Many years ago, Joni Mitchell wrote a song called “Woodstock” in which she saw the human race trapped in a “bargain” with the devil. Urging her listeners to seek a simpler, more peaceful existence, she sang of a return to “the garden.” Mitchell spoke for a generation longing for purpose and meaning.
Mitchell’s poetical “garden” is Eden, of course. Eden was the paradise God created for us back in the beginning. In this garden, Adam and Eve met with God on a regular basis—until the day they made their bargain with the devil (see Genesis 3:6–7). That day was different. “Then the man and his wife heard the sound of the Lord God as he was walking in the cool of the day, and they hid from the Lord God among the trees of the garden” (v. 8).
When God asked what they’d done, Adam and Eve engaged in a lot of blame-shifting. Despite their denial, God didn’t leave them there. He “made garments of skin for Adam and his wife and clothed them” (v. 21), a sacrifice that hinted at the death Jesus would endure to cover our sins.
God didn’t give us a way back to Eden. He gave us a way forward into restored relationship with Him. We can’t return to the garden. But we can return to the God of the garden.
By Tim Gustafson
REFLECT & PRAY
What stands between you and God today? What might you confess to Him in order to walk in “the cool of the day” with Him?

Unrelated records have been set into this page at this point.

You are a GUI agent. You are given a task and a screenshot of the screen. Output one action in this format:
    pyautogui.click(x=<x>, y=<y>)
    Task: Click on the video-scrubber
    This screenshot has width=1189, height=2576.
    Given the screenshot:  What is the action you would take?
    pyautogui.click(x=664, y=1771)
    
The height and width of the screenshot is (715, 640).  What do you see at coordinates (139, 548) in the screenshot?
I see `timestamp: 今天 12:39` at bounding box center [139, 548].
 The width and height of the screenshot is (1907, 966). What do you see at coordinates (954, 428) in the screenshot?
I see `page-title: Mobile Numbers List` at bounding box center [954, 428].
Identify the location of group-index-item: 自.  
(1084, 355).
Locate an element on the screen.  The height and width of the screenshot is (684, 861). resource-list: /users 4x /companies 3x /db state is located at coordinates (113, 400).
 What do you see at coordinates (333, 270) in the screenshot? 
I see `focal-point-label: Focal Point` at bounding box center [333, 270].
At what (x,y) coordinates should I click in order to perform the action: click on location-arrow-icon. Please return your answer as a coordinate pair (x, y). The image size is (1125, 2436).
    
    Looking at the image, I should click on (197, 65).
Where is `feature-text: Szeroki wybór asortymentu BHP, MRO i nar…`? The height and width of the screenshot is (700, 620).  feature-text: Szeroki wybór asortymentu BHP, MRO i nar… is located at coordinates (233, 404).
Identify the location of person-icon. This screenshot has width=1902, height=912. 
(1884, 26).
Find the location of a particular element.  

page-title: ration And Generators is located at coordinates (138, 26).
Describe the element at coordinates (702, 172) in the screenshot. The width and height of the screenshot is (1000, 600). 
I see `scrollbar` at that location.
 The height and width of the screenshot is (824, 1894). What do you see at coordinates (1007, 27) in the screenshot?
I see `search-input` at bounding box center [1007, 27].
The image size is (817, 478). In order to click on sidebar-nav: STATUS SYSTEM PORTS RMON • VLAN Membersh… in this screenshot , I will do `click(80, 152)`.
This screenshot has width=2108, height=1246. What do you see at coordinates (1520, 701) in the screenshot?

Father, help me not to blame others for my own faults and failures. Thank You that honesty with You means relationship with You.
SCRIPTURE INSIGHT
The book of Genesis uses the expression “walked with God” or “walked faithfully with God” to describe a life of loving fellowship and harmony with Him. Genesis 3 depicts that harmonious relationship with God being disrupted by the first human couple’s decision to mistrust and disobey Him. Instead of walking with God in the garden, they hid (v. 8). However, He graciously continued to pursue relationships where human beings walked with Him in trust and faithfulness. Even after the fall into sin, others are described as walking with God, such as Enoch (5:22), Noah (6:9), and Abraham (17:1).
In the New Testament, through Jesus’ death and resurrection believers are given new hope and power to enable a life of walking faithfully with God through the gift of Christ’s Spirit (Galatians 5:16; Ephesians 2:10).